When the audit surfaces a new drift pattern or a non-obvious root cause a future doctor run would otherwise re-derive, persist it via add_markdown (one topic per file, the why not the what — follow .hallouminate/wiki/index.md conventions). Good homes:

• A recurring drift class → extend harnesses/<harness>.md § drift, or a new architecture/config-drift.md.
• Don't duplicate AGENTS.md or the code; link related pages with [[name]].

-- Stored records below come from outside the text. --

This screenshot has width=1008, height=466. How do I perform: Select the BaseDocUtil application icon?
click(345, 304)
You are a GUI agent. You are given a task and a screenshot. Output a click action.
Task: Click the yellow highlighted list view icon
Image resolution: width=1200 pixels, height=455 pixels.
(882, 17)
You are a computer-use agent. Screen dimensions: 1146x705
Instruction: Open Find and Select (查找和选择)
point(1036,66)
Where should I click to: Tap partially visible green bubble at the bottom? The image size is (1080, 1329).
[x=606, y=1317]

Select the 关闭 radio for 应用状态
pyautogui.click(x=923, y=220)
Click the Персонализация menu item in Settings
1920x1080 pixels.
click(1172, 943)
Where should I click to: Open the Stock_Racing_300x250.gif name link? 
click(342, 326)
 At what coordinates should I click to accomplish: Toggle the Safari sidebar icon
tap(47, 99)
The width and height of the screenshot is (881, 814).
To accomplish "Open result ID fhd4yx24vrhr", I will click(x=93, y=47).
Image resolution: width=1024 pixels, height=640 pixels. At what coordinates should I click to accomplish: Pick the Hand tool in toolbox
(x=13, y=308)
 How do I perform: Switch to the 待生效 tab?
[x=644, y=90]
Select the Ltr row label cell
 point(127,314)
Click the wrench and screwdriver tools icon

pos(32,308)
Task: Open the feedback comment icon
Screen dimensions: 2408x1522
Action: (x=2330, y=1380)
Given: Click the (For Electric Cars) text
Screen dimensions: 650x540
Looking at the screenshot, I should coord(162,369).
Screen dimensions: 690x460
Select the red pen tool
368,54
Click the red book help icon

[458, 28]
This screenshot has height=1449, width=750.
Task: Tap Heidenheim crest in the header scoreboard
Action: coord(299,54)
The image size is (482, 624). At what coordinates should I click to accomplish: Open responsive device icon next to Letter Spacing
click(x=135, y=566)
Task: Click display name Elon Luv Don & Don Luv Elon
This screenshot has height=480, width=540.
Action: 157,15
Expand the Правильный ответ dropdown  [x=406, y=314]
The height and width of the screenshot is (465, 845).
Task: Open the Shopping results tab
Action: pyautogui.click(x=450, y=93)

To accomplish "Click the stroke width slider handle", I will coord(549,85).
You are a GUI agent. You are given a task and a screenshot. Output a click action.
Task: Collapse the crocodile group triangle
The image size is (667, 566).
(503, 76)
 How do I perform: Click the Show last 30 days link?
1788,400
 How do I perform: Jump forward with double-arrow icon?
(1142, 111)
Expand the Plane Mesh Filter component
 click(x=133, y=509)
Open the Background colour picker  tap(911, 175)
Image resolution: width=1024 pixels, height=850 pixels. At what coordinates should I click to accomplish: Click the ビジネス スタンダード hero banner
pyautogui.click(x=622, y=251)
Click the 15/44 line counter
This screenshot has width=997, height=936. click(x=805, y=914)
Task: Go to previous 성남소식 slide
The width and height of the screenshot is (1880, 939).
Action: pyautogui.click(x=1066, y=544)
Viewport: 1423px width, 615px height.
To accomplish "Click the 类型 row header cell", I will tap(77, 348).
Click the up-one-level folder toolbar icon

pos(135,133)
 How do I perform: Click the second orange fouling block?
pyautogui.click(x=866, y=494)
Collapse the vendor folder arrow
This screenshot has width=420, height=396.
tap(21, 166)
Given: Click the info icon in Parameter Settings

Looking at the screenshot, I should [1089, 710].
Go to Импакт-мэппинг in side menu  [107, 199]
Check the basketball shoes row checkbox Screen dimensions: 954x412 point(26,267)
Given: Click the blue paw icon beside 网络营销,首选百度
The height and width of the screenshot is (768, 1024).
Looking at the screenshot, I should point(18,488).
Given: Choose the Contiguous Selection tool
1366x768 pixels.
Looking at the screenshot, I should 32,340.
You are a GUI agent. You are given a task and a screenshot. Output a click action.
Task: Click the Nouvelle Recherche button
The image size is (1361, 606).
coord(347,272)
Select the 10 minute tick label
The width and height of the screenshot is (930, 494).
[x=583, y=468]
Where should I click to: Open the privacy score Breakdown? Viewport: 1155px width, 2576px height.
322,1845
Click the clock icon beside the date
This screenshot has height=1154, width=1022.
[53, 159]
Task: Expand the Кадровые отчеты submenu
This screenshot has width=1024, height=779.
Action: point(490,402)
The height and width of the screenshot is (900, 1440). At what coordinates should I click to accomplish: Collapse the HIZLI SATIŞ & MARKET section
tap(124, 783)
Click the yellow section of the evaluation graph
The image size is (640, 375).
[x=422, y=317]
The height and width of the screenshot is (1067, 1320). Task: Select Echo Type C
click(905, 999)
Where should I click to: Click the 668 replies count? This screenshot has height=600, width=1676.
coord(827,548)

After writing, the file reindexes automatically; if you edited via a plain file write instead, run hallouminate index.

8. Report

Emit a compact summary grouped by class:

## harness-doctor — <date>

### Healed (N)
- <harness>: <what was pruned> — <one-line why>

### Filed as issues (N)
- #<num> <title>

### Expected-local (ignored, N)
- <harness>: <entry> — user-added

### Needs your call (N)
- <ambiguous item> — <question>

Lead with what changed and what needs the user's attention. Keep file dumps out of the report — cite file:line, don't paste.

Guard rails

• Never rewrite a live config by hand when a tested helper exists.
• Never touch settings.json's non-hook keys, the JS guards, rtk, or inline user hooks — those are not plugin-managed.
• Never open an issue without deduping against open issues first.
• Never fabricate git history or a wiki claim — cite the commit / page.
• Healing edits a user-owned file in place: the renderers rewrite settings.json / config.toml directly with no backup file. There is no .bak to report — git / chezmoi is the undo path. Always report which file changed and what was pruned.